TASK TO COMPLETE
For every line below, restate it exactly and drop the images.

[DATA RECORDS Boundary: Start]

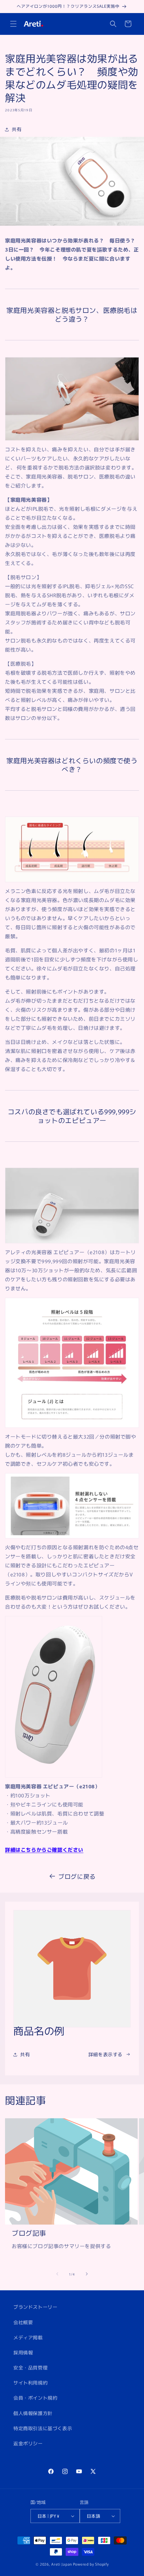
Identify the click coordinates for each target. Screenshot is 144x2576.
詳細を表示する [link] (105, 2054)
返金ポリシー (28, 2443)
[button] (13, 23)
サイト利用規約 (30, 2382)
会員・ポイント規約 (35, 2397)
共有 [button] (16, 129)
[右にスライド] (86, 2273)
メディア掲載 (28, 2337)
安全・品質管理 (30, 2367)
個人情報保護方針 (33, 2413)
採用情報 (23, 2352)
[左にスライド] (57, 2273)
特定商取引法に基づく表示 (42, 2428)
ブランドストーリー (35, 2306)
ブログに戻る (77, 1876)
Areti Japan (61, 2564)
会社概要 (23, 2322)
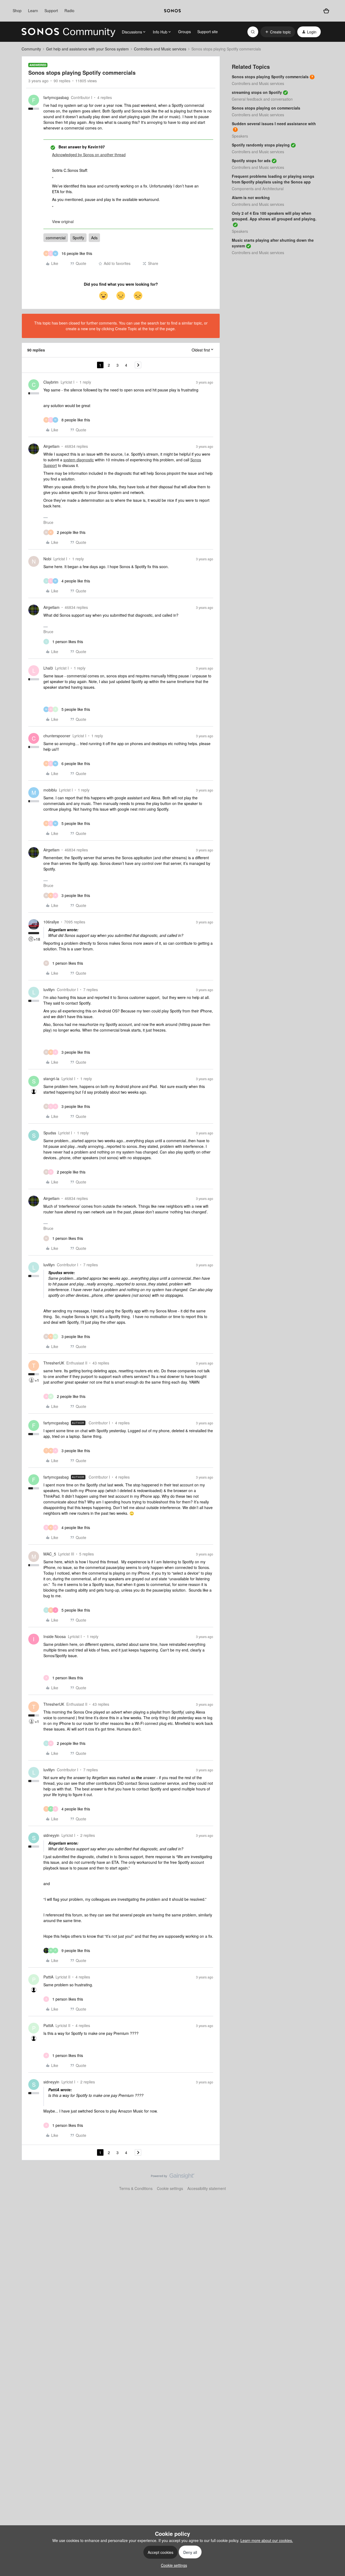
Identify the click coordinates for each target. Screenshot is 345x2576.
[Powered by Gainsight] (172, 2177)
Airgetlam (51, 446)
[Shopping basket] (326, 11)
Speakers (240, 136)
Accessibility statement (206, 2188)
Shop (17, 10)
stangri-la (51, 1078)
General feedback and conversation (262, 99)
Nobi (47, 558)
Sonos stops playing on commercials (266, 108)
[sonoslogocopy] (172, 11)
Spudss (49, 1132)
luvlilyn (49, 989)
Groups (184, 31)
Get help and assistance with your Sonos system (87, 49)
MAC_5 (49, 1554)
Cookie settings (170, 2188)
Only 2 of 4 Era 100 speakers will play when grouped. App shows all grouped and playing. (274, 215)
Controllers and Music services (160, 49)
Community (31, 49)
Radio (69, 10)
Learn (33, 10)
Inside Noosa (54, 1636)
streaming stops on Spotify (257, 92)
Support (51, 10)
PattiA (48, 1977)
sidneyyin (51, 1835)
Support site (207, 31)
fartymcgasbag (56, 97)
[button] (277, 31)
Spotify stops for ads (251, 160)
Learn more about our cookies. (266, 2540)
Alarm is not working (251, 197)
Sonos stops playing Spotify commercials (270, 76)
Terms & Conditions (136, 2188)
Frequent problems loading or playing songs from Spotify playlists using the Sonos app (273, 179)
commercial (55, 237)
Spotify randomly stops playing (261, 145)
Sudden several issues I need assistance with (274, 123)
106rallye (51, 921)
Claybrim (50, 382)
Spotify (78, 237)
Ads (94, 237)
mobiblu (50, 790)
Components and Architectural (258, 188)
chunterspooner (56, 735)
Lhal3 (48, 668)
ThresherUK (53, 1363)
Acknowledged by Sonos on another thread (89, 154)
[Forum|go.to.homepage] (68, 31)
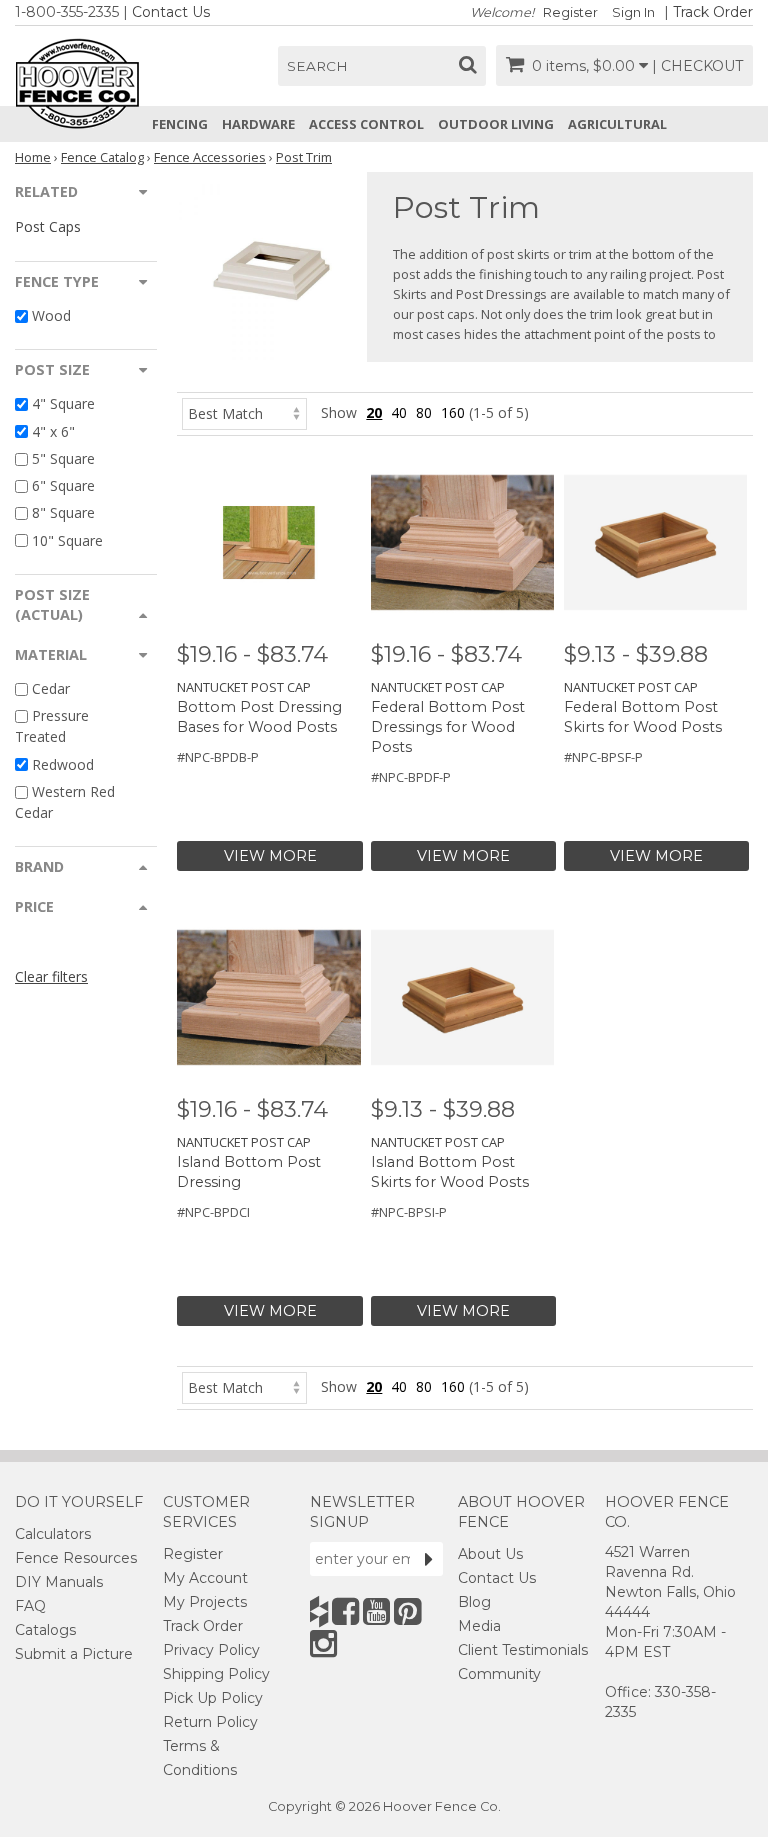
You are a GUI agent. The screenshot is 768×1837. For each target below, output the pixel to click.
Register (570, 12)
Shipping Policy (216, 1674)
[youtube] (376, 1611)
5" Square (63, 458)
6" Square (63, 485)
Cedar (51, 688)
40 (399, 412)
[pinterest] (407, 1611)
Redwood (63, 764)
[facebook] (345, 1611)
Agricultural (617, 124)
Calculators (53, 1534)
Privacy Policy (211, 1650)
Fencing (180, 124)
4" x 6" (53, 431)
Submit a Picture (74, 1654)
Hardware (258, 124)
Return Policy (210, 1722)
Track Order (713, 12)
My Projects (205, 1602)
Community (499, 1674)
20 (374, 412)
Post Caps (48, 226)
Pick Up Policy (213, 1698)
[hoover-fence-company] (319, 1611)
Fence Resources (76, 1558)
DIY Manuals (59, 1582)
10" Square (67, 540)
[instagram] (323, 1643)
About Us (490, 1554)
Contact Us (171, 12)
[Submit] (429, 1559)
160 (453, 412)
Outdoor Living (496, 124)
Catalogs (45, 1630)
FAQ (30, 1606)
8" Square (63, 513)
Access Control (366, 124)
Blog (474, 1602)
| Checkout (697, 66)
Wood (51, 315)
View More (270, 856)
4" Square (63, 404)
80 (424, 412)
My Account (205, 1578)
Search (317, 66)
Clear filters (51, 976)
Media (479, 1626)
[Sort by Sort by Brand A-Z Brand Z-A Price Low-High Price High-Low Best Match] (244, 412)
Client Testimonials (523, 1650)
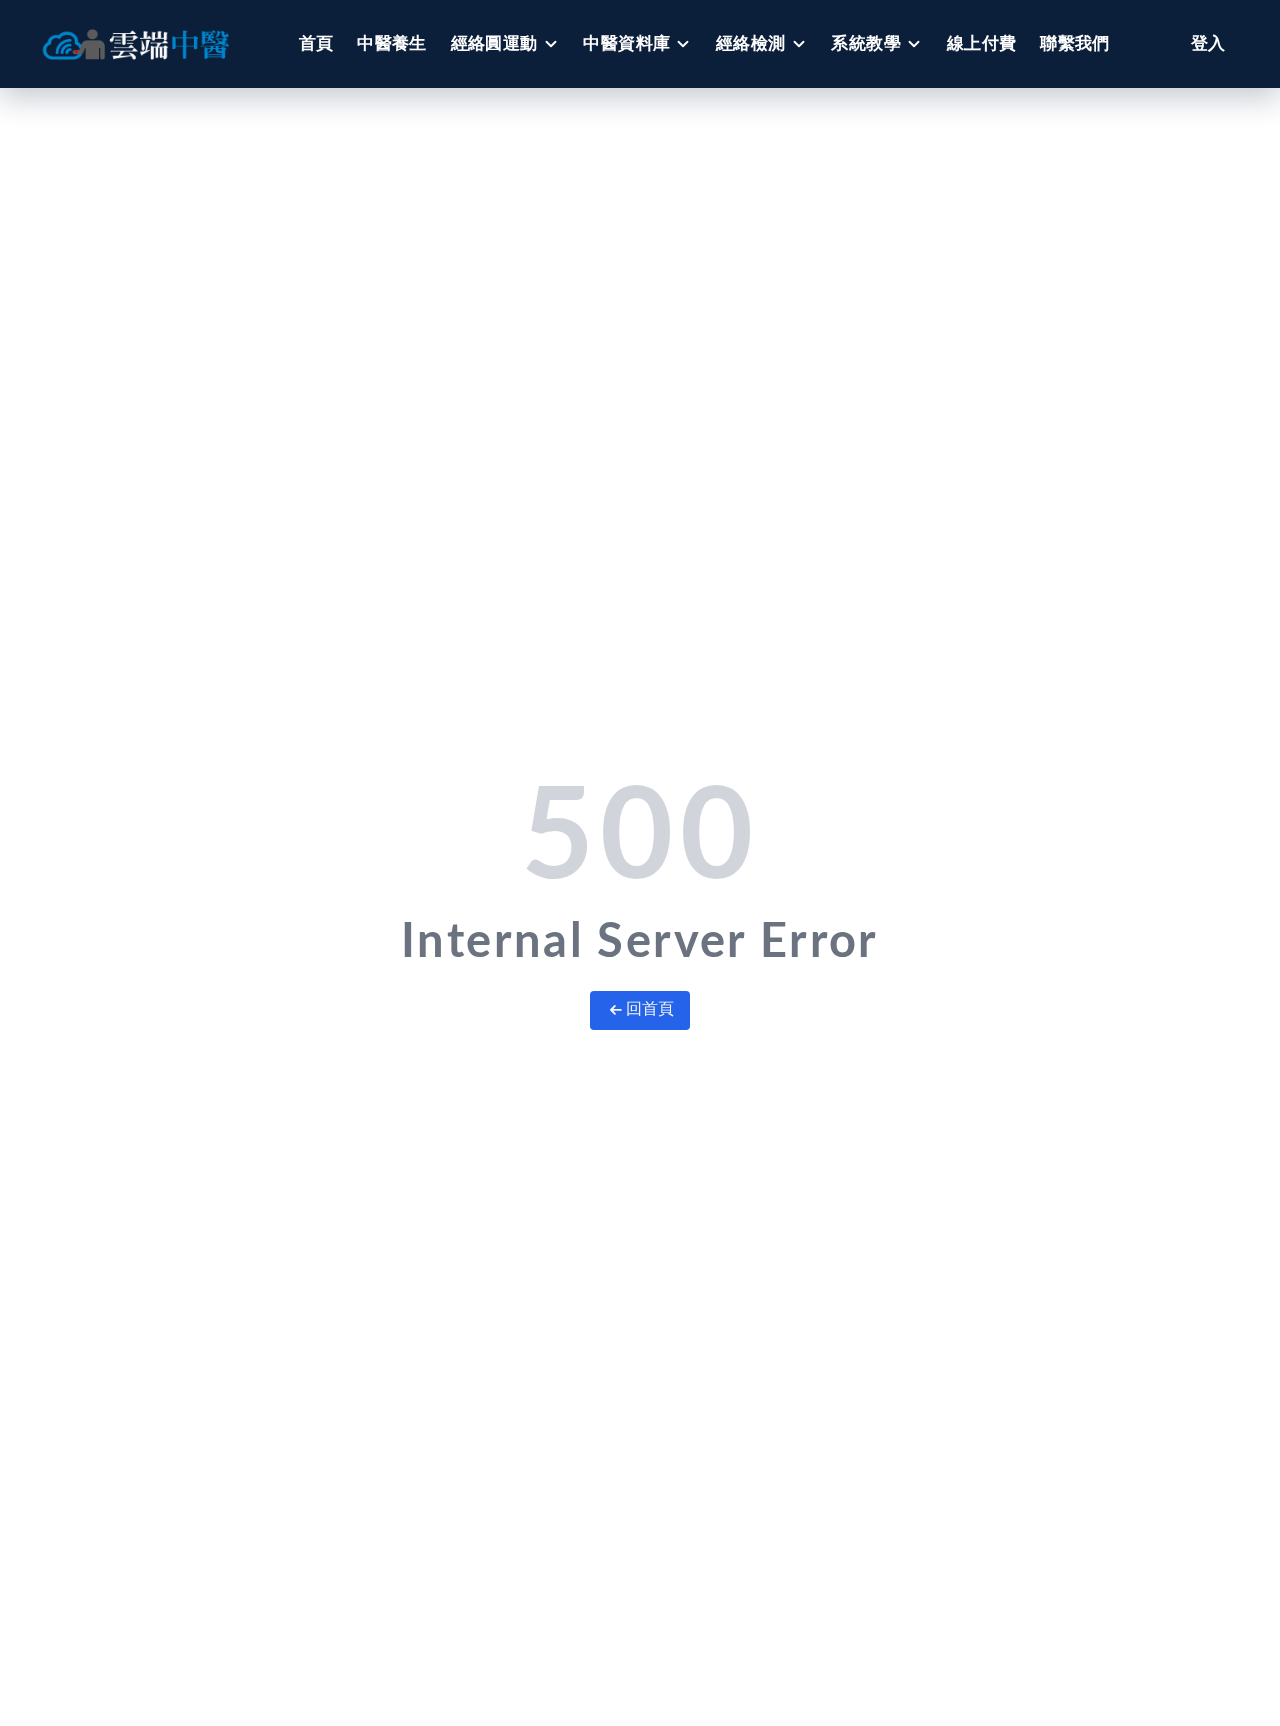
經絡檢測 (751, 43)
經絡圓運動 (494, 43)
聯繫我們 (1075, 43)
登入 (1208, 43)
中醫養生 (392, 43)
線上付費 (982, 43)
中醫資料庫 (626, 43)
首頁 (316, 43)
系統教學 (866, 43)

[DATA RECORDS Boundary: End]

RESPONSE TO THE TASK
Identify the click coordinates for each target. Screenshot is 144x2576.
詳細を表示する [link] (105, 2054)
返金ポリシー (28, 2443)
[button] (13, 23)
サイト利用規約 (30, 2382)
会員・ポイント規約 (35, 2397)
共有 [button] (16, 129)
[右にスライド] (86, 2273)
メディア掲載 (28, 2337)
安全・品質管理 (30, 2367)
個人情報保護方針 (33, 2413)
採用情報 (23, 2352)
[左にスライド] (57, 2273)
特定商取引法に基づく表示 (42, 2428)
ブランドストーリー (35, 2306)
ブログに戻る (77, 1876)
Areti Japan (61, 2564)
会社概要 (23, 2322)
Identify the click coordinates for each target. Screenshot is 345x2576.
[Powered by Gainsight] (172, 2177)
Airgetlam (51, 446)
[Shopping basket] (326, 11)
Speakers (240, 136)
Accessibility statement (206, 2188)
Shop (17, 10)
stangri-la (51, 1078)
General feedback and conversation (262, 99)
Nobi (47, 558)
Sonos stops playing on commercials (266, 108)
[sonoslogocopy] (172, 11)
Spudss (49, 1132)
luvlilyn (49, 989)
Groups (184, 31)
Get help and assistance with your Sonos system (87, 49)
MAC_5 (49, 1554)
Cookie settings (170, 2188)
Only 2 of 4 Era 100 speakers will play when grouped. App shows all grouped and playing. (274, 215)
Controllers and Music services (160, 49)
Community (31, 49)
Radio (69, 10)
Learn (33, 10)
Inside Noosa (54, 1636)
streaming stops on Spotify (257, 92)
Support (51, 10)
PattiA (48, 1977)
sidneyyin (51, 1835)
Support site (207, 31)
fartymcgasbag (56, 97)
[button] (277, 31)
Spotify stops for ads (251, 160)
Learn more about our cookies. (266, 2540)
Alarm is not working (251, 197)
Sonos stops playing Spotify commercials (270, 76)
Terms & Conditions (136, 2188)
Frequent problems loading or playing songs from Spotify playlists using the Sonos app (273, 179)
commercial (55, 237)
Spotify randomly stops playing (261, 145)
Sudden several issues I need assistance with (274, 123)
106rallye (51, 921)
Claybrim (50, 382)
Spotify (78, 237)
Ads (94, 237)
mobiblu (50, 790)
Components and Architectural (258, 188)
chunterspooner (56, 735)
Lhal3 (48, 668)
ThresherUK (53, 1363)
Acknowledged by Sonos on another thread (89, 154)
[Forum|go.to.homepage] (68, 31)
You are a GUI agent. The screenshot is 768×1837. For each target below, output the pixel to click.
Register (570, 12)
Shipping Policy (216, 1674)
[youtube] (376, 1611)
5" Square (63, 458)
6" Square (63, 485)
Cedar (51, 688)
40 (399, 412)
[pinterest] (407, 1611)
Redwood (63, 764)
[facebook] (345, 1611)
Agricultural (617, 124)
Calculators (53, 1534)
Privacy Policy (211, 1650)
Fencing (180, 124)
4" x 6" (53, 431)
Submit a Picture (74, 1654)
Hardware (258, 124)
Return Policy (210, 1722)
Track Order (713, 12)
My Projects (205, 1602)
Community (499, 1674)
20 (374, 412)
Post Caps (48, 226)
Pick Up Policy (213, 1698)
[hoover-fence-company] (319, 1611)
Fence Resources (76, 1558)
DIY Manuals (59, 1582)
10" Square (67, 540)
[instagram] (323, 1643)
About Us (490, 1554)
Contact Us (171, 12)
[Submit] (429, 1559)
160 (453, 412)
Outdoor Living (496, 124)
Catalogs (45, 1630)
FAQ (30, 1606)
8" Square (63, 513)
Access Control (366, 124)
Blog (474, 1602)
| Checkout (697, 66)
Wood (51, 315)
View More (270, 856)
4" Square (63, 404)
80 (424, 412)
My Account (205, 1578)
Search (317, 66)
Clear filters (51, 976)
Media (479, 1626)
[Sort by Sort by Brand A-Z Brand Z-A Price Low-High Price High-Low Best Match] (244, 412)
Client Testimonials (523, 1650)
經絡檢測 (751, 43)
經絡圓運動 (494, 43)
聯繫我們 (1075, 43)
登入 (1208, 43)
中醫養生 (392, 43)
線上付費 (982, 43)
中醫資料庫 (626, 43)
首頁 (316, 43)
系統教學 (866, 43)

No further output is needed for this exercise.